In his last monthly column in Têtu Bruce Benderson suggests that the best way to "overcoming the crisis of the post-fifty" is to remodel one's own apartment, particularly with the use of flashy colors: "I can swear that an environment that looks young can, unbelievably, be a magnet to the young." I am not even sure he is ironic...
1925. Forster is in London. He has just published A Passage to India which has become a bestseller. It will be his last novel. Three years earlier, back in Egypt, the first love of his life had died from tuberculosis.

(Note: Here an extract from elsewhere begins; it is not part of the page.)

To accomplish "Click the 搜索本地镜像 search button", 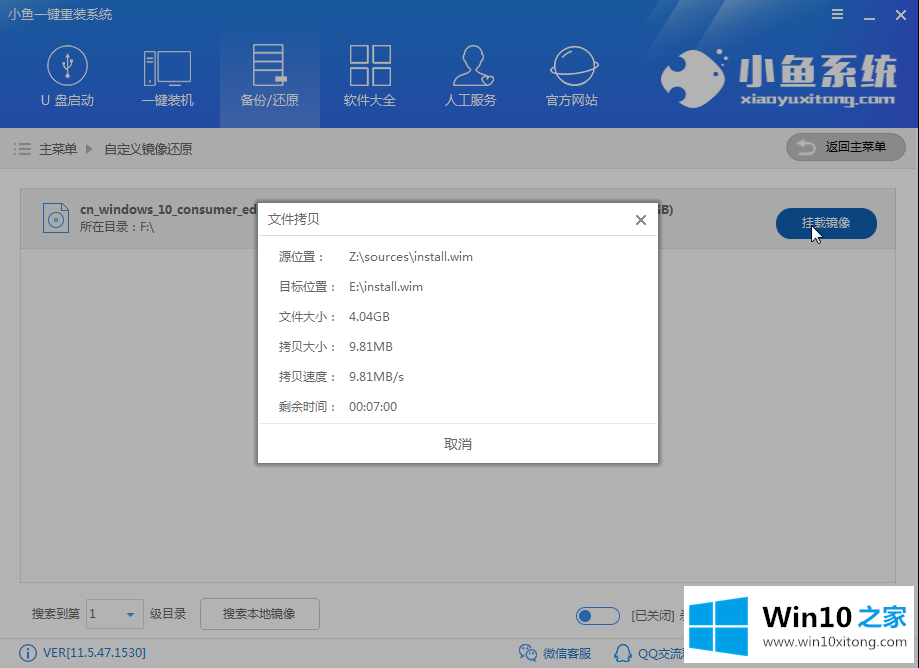I will click(x=259, y=614).
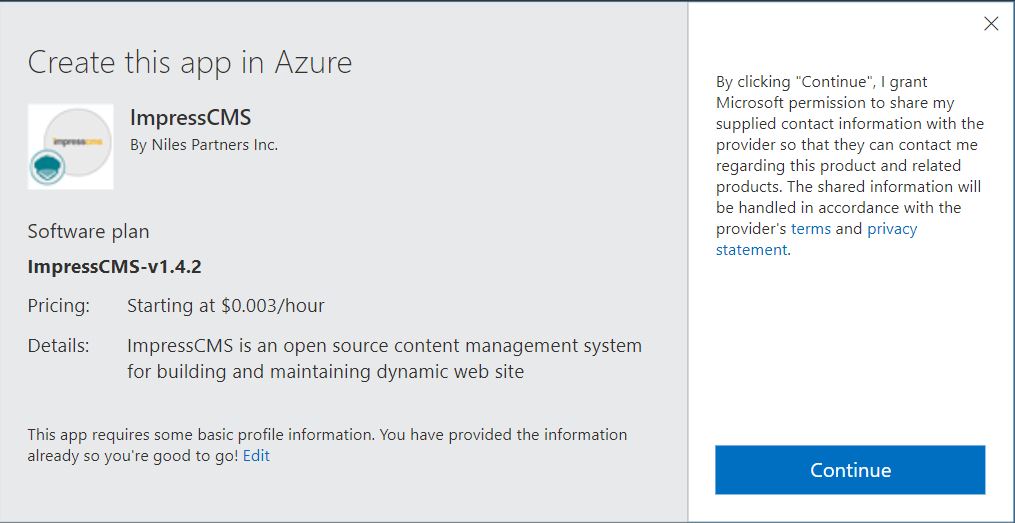Screen dimensions: 1015x523
Task: Click the "Software plan" label
Action: [88, 231]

The day after his forty-sixth birthday he writes in his diary, as quoted in Wendy Moffat's A Great Unrecorded History: A New Life of E. M. Forster (Farrar, Straus and Giroux, 2010, 416p) which I recently finished (an interesting read focusing on E.M. Forster's homosexuality):
Famous wealthy, miserable, physically ugly - red nose enormous, round patch in the middle of scalp which I forget less than I did and which is brown when I don't wash my head and pink when I do. Face in the distance - mirrors of Reform Club - is toad-like and pallid, with a tiny rim of hair at the top of the triangle. My stoop must be appealing. Am surprised I don't repel more generally: I can still get to know anyone I want and have that illusion that I am charming and beautiful... Stomach increases, but not yet visible under waistcoat. The anus is clotted with hairs, and there is a great loss of sexual power - it was very violent 1921-22. Eyes and probably hearing weaker.
He still had forty five years to live... and had not yet met the greatest love of his life.